However, I have found—from both personal and professional experience—that those areas are rarely where the large expense items come in. Many of us are fortunate enough to receive gracious hand-me-downs and lovely gifts from friends and family that quickly address these concerns.
Instead, I tend to find the following items can quickly start moving the needle:
Babies come with a lot of stuff and many families make plans to increase their home size to accommodate the additional bedroom and living space that a little one needs.
Whether you are renting or a homeowner, the ongoing housing expense will likely increase, and there are multiple other factors associated with this change, including moving expenses, temporary storage, and repairs to your home before you move.
Suddenly your beater of a car does not seem safe enough when you know you’ll have your baby with you at all times! Plus those car seats are bulky!
Many folks take the opportunity to upgrade their vehicle in advance of their baby arriving, so plan for a new, larger car payment.
That “honey do” list (as in, “Honey, can you do this?”) that has been sitting around for the past four years suddenly takes on a new urgency when we know that there will be a baby around soon. Knowing you will be down on sleep and purely exhausted trying to navigate life with your child is great motivation to get as many items addressed as possible pre-baby.

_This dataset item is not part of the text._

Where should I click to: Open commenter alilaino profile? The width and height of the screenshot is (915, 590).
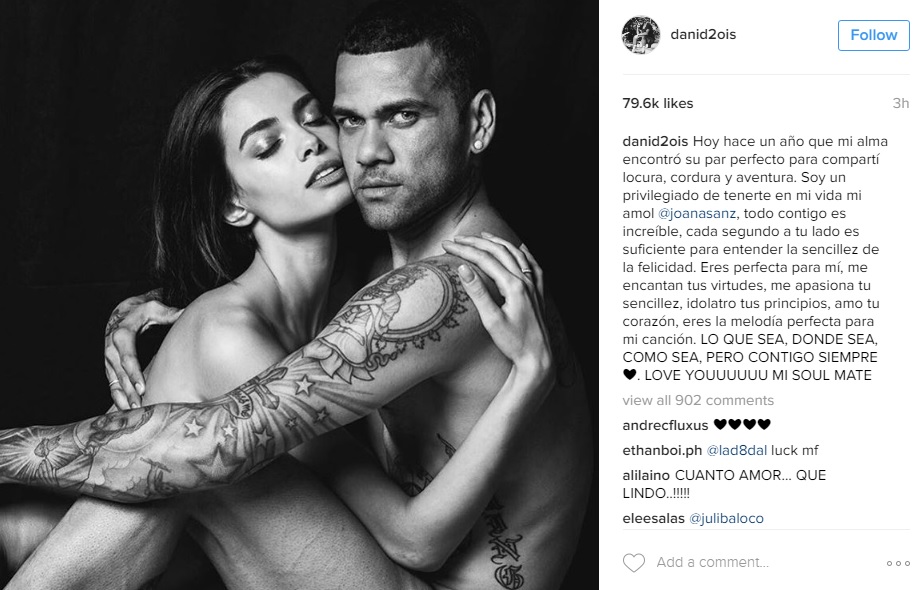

When planning for your little one, be sure to take these items into consideration and allocate your savings accordingly!
Your emergency fund should be about 3-6 months of living expenses, which you may have heard before—it’s a frequently referenced guideline.
But what does that mean for you?
…Each step you take will empower yourself and your family for their future…
Instead of looking at one month in isolation, I recommend you review your spending over multiple months and then take an average to be sure you account for variability in spending (vacations, insurance policy premium payments, medical expenses, car repairs, etc.).
If you are a single-earner household, I recommend increasing your emergency fund towards six months of savings. If you are a strong, dual-earner household, then three months likely would be sufficient.
And, when we anticipate additional expenses for any reason, including having a child, be sure to revisit this analysis and increase accordingly. For example:
- If you are a dual-income household and spent about $35,000 over the past five months (including rent, debt payments, etc.), then your average monthly spend is $7,000 and your emergency savings should be $21,000.
- Once you have a child, you anticipate spending $2,000 a month in additional child care expenses in the coming year, plus an additional $500 a month in rent. So you should increase your emergency savings to $28,500 [($7,000 + $2,000 + $500) * 3].
- Increase your monthly recurring savings to reach this goal in the next 1-2 years if you do not have funds immediately available to transfer into this account.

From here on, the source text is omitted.